Gather around as we tell the tale of long ago when children (Chris O'Neil and Rhiannon Leigh Wryn) on a vacation find a mysterious object on the Whidby Island sea shore. When the container opened they find unfamiliar objects and some familiar. And so the adventure begins.
The selection of actors was excellent; there is a mixture of known and unknown good and great actors.
The film is not so loosely built expansion of a 1943 short story "Mimsy Were the Borogoves" by Henry Kuttner and C.L. Moore. Of course they did not have to build the filler with several other sci-fi themes to distract from the mystery. And someone had an obsession with daily technology as we see with the cute bus scenes where everyone is texting. This time it is not a story of a neglected single parent child, or of kids being superior to flippant parents.

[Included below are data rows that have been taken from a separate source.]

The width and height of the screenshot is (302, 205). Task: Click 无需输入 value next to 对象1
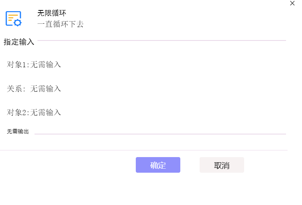(x=46, y=65)
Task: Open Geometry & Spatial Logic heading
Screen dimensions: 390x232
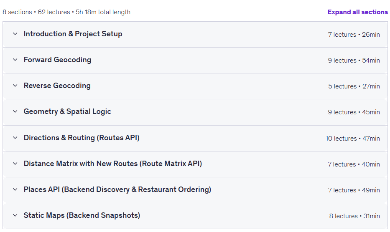Action: coord(67,111)
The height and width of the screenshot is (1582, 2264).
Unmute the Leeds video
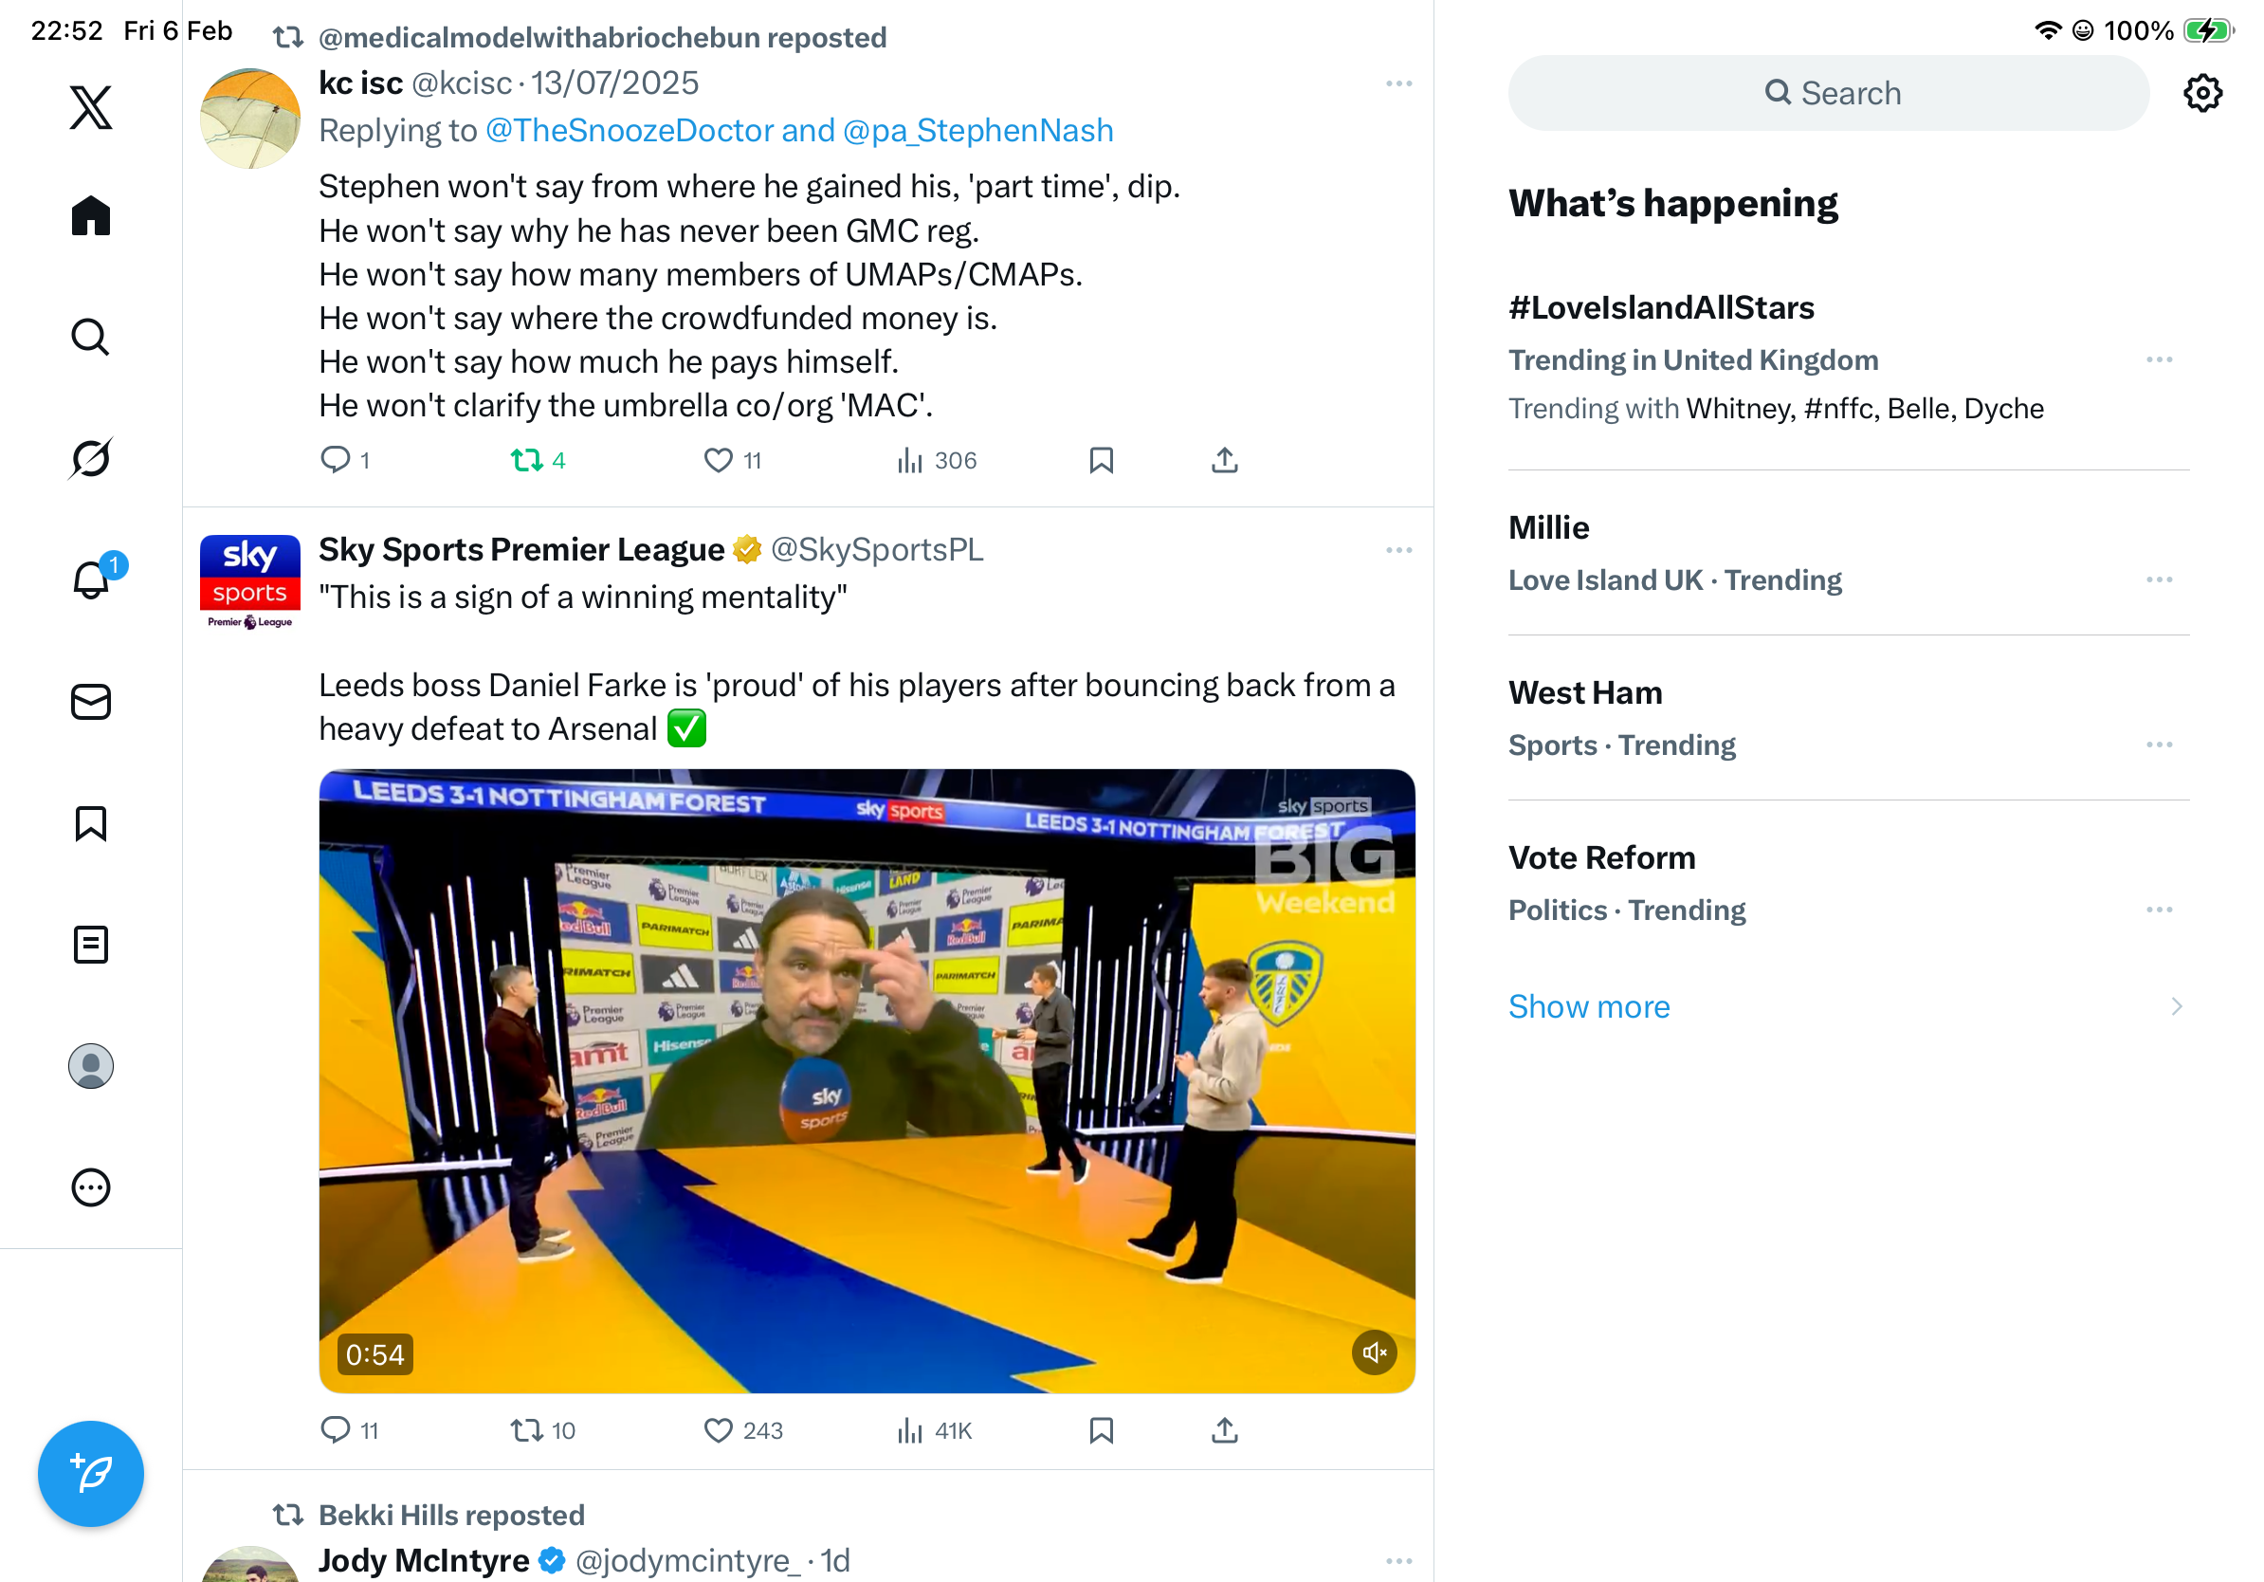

Some fluff added to expand the story time was the Homeland security stuff with Michael Clarke Duncan was lifted right out of "War Games" (1983.) This was a total distraction to the story.

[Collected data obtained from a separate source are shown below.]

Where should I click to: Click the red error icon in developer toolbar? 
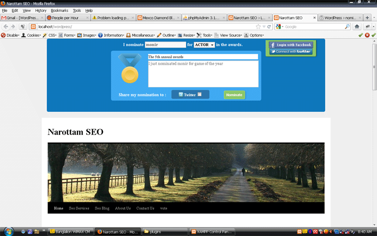[x=367, y=35]
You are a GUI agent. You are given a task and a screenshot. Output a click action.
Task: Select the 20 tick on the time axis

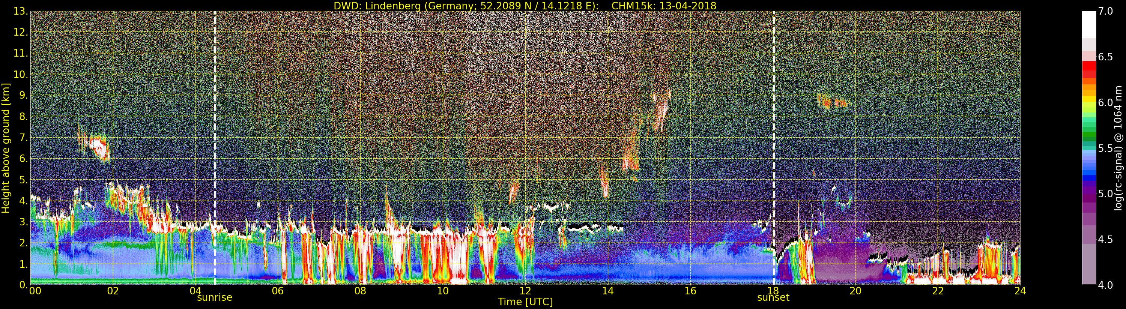click(855, 291)
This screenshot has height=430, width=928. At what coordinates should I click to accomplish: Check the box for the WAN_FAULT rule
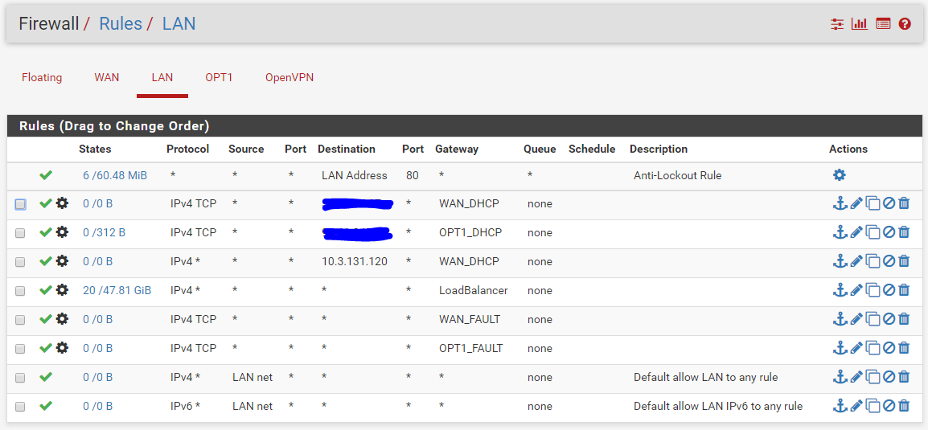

Bruce Joel Rubin evidently did not really read the book or at least slowdown to realist that the toys in the box were not meant to serve a purpose but as with many things in life they inadvertently did serve an unplanned or foreseen purpose. So be actually destroyed the mimsy by changing the toys into a cheap plot purpose. Yet in his infinite wisdom on the plus side changing the rabbits name to Mimzy was a nice touch.
The extra goodies on the "Infinifilm Edition" DVD suffer from the same mistake made in the retelling of the story. They rely on technology to integrate the DVD extras into the film instead of having them as separate features. This can be annoying having to constantly press enter and select buttons. This may also be the cause of the fact that you can only move a chapter at a time forwarded or backward during the actual viewing of the movie.